「認知症です」といわれても、絶望する必要はありません(写真提供:Photo AC)
人生100年時代、それは同時に、脳の老化によって生じる「認知症」に誰がなっても不思議ではない時代に突入したと言えます。医師で、健康にまつわる本を多く手掛けている和田秀樹さんは「85歳を過ぎた人の脳を見れば、全員に認知症の変化が起きており、誰もが“フツーに”認知症になりえる」と言います。そのため「認知症と診断された」ことを絶望していたら、この国が沈んでしまうとのことで――。

医師は体の変化として「認知症」を捉える

病院で「認知症です」と診断されても慌てないでください。医師は治療面と介護面から、認知症の診断をすぐに出します。

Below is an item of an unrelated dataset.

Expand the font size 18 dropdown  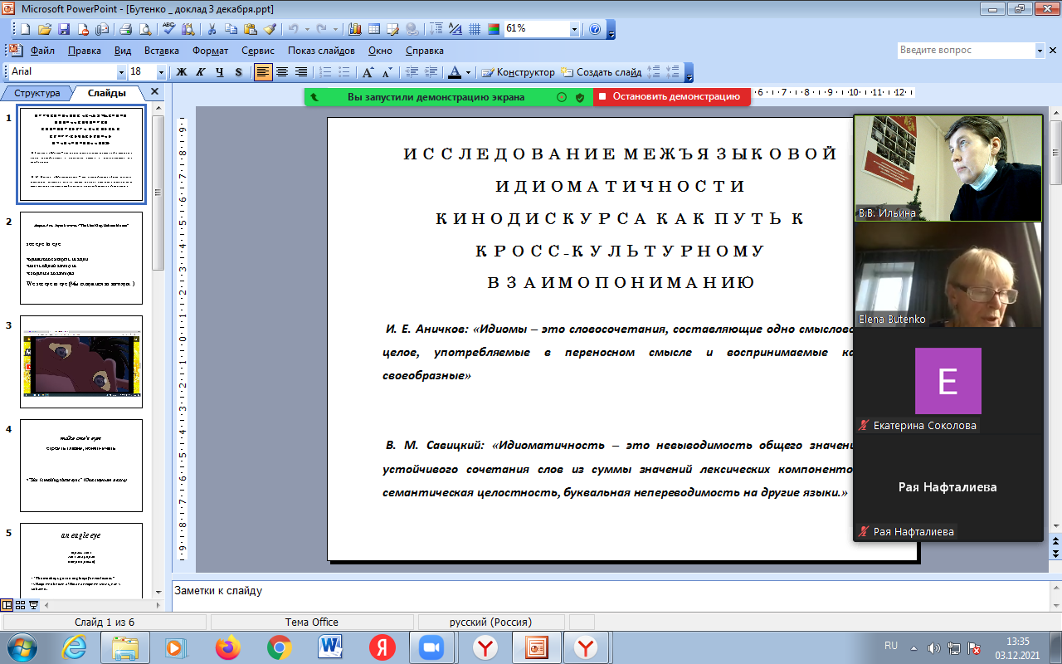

「認知症です」といわれても、絶望する必要はありません。医師にすれば、それは「骨の量が減って骨粗しょう症になっていますね」「筋肉が落ちて足腰が弱っていますね」といっているようなところもあるのです。

もちろん、深刻な場合もあります。そのときは、医師からしっかりとした説明があるでしょう。

ここでご理解いただきたいポイントは、医師のいう「認知症」の重さと、患者さんが受け止める「認知症」の重さは、少し異なるということです。

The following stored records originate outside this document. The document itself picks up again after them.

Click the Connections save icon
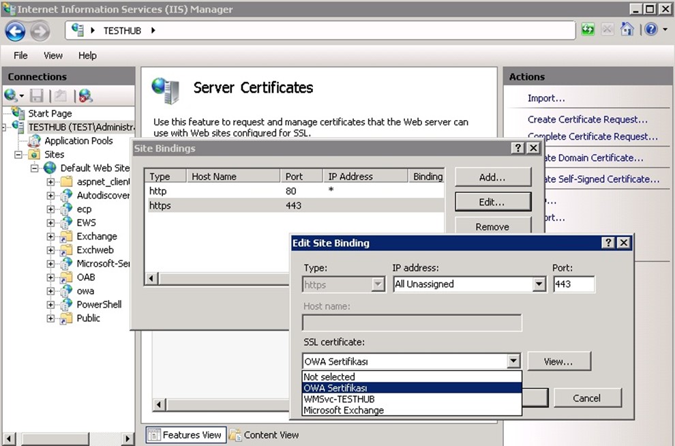This screenshot has width=675, height=446. tap(37, 96)
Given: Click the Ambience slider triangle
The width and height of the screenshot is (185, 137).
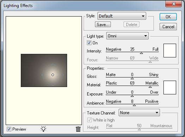Looking at the screenshot, I should (x=134, y=105).
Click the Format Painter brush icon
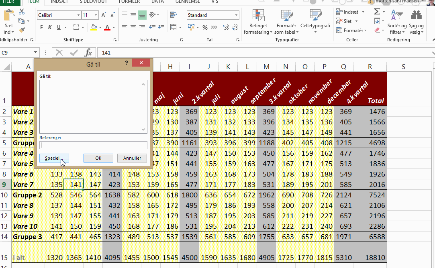This screenshot has height=268, width=435. tap(22, 29)
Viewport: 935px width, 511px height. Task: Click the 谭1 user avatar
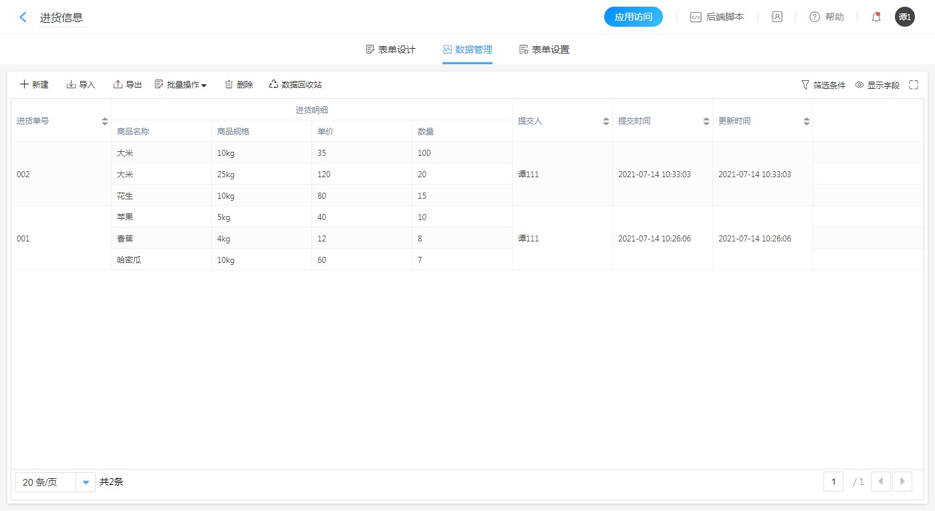click(904, 17)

医師の多くは、患者さんが思うよりも「認知症」を老化現象の延長線にあるものと考えています。

確かにテストの結果を見て診断するわけですが、このくらいの点数なら年をとれば当たり前だよなと思う点でも診断基準の上では認知症となることを知っているのです。いい換えると、医師は基本的に一つの体の変化として「認知症」を捉えて診断していくのです。